(REQUIRED WORK): In the stock market column below, reproduce word for word the passage that begins at "This strong performance" and stops after "low of 7,002.48.".

(TEXT SECTION):
______________________________

Upgrading to 7,000 or not | Inquirer Business
Market Rider

Upgrading to 7,000 or not

/ 12:02 AM August 19, 2014

It looks like the market is about to be upgraded to 7,000.

Looking back, trading appeared slow and easy as usual from Monday to Wednesday but picked up on Thursday as it opened higher by 70.97 points at 7,057.21.


The market proceeded to hit the session’s high of 7,093.06 and closed lower at 7,061.00, after it recovered from its low for the day of 7,053.12.

This strong performance of the market could be attributed to the significant increase in total value turnover for the day.  Total transactions amounted to P11.29 billion which, if we compare to the market’s current normal, would be at least about 30.0 percent more.


Notably, total volume for the day also increased to about twice of previous levels.  This meant that trading widened to include speculative plays on smaller cap stocks.

On Friday, the market opened just about where it closed on Thursday. To be exact, it opened at 7,061.27.

Significantly, total volume returned to the more normal level of 1.96 billion shares along with total value turnover, which stayed at the regular amount of P9 billion.

The market closed with a daily loss of 52.49 points or 0.74 percent as it settled at 7,008.51, a hairline higher from the day’s low of 7,002.48.

Also, the market appeared to have been propelled more by selling than buying initiatives last Friday.

New thinking

Notwithstanding the above mentioned apparent nature of trading of the market last Friday, some market observers wanted to think things are possibly changing this time.


For instance, foreign investors were net sellers in three trading sessions last week, yet two out of the three sessions ended on positive ground.

In particular, the market ended last Tuesday with a daily gain of 26.83 points or 0.39 percent.  This was amid the fact that foreign transactions amounted to P3.12 billion of buying and P3.15 billion of selling.

Again, the market ended on positive ground even if foreign investors were net sellers the following day, Wednesday.  Foreign transactions amounted to P4.32 billion buying and P4.54 billion selling, ending with net sellers of P220 million.

As explained, this is happening because local liquidity is growing or is actually bigger than is thought and local market investors are turning bullish. To their observation, these have been happening in the last three weeks or so.

One reason why local investors are said to be more aggressive and bullish is the upcoming report on the gross domestic product (GDP) of the Philippines for the second quarter. It is expected to be issued this week.

Philippine economic growth is expected to have recovered in the second quarter. It will be in contrast to the disappointing first quarter performance of only 5.7 percent.

According to speculative talks, the Philippine economy has improved in the second quarter despite the natural disaster brought on by Typhoon “Glenda” and that it has moved back—astonishingly—to about 6.5 percent.

Comments indicate that there are very few signs that could possibly drive the domestic economy to slow down.  Among others, consumer confidence is said to be high. Automobile sales are elevated and unemployment is “range-bound.” In addition, merchandise exports are expected to further rise and the service sector to remain strong.

______________________________

(DATASET CONTENT):
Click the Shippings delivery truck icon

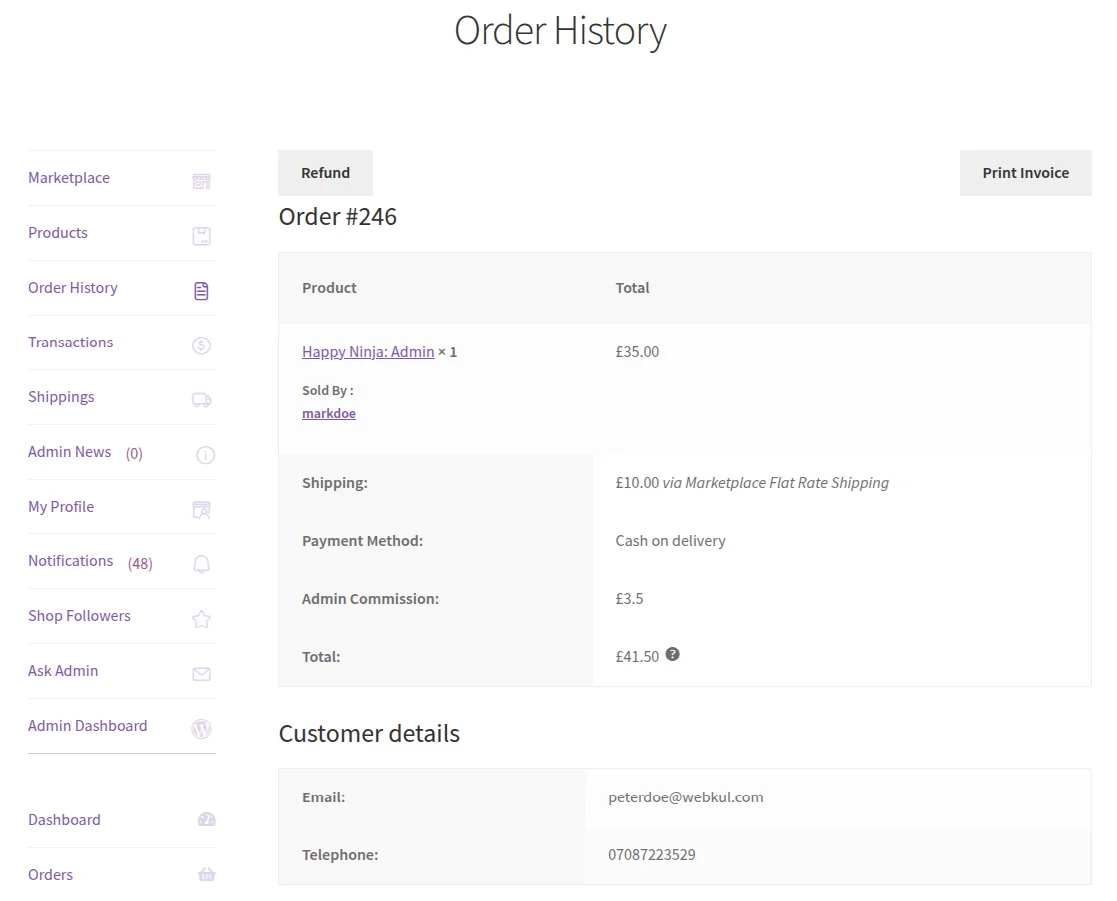[201, 399]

______________________________

(RESULT OF THE TASK):
This strong performance of the market could be attributed to the significant increase in total value turnover for the day.  Total transactions amounted to P11.29 billion which, if we compare to the market’s current normal, would be at least about 30.0 percent more.


Notably, total volume for the day also increased to about twice of previous levels.  This meant that trading widened to include speculative plays on smaller cap stocks.

On Friday, the market opened just about where it closed on Thursday. To be exact, it opened at 7,061.27.

Significantly, total volume returned to the more normal level of 1.96 billion shares along with total value turnover, which stayed at the regular amount of P9 billion.

The market closed with a daily loss of 52.49 points or 0.74 percent as it settled at 7,008.51, a hairline higher from the day’s low of 7,002.48.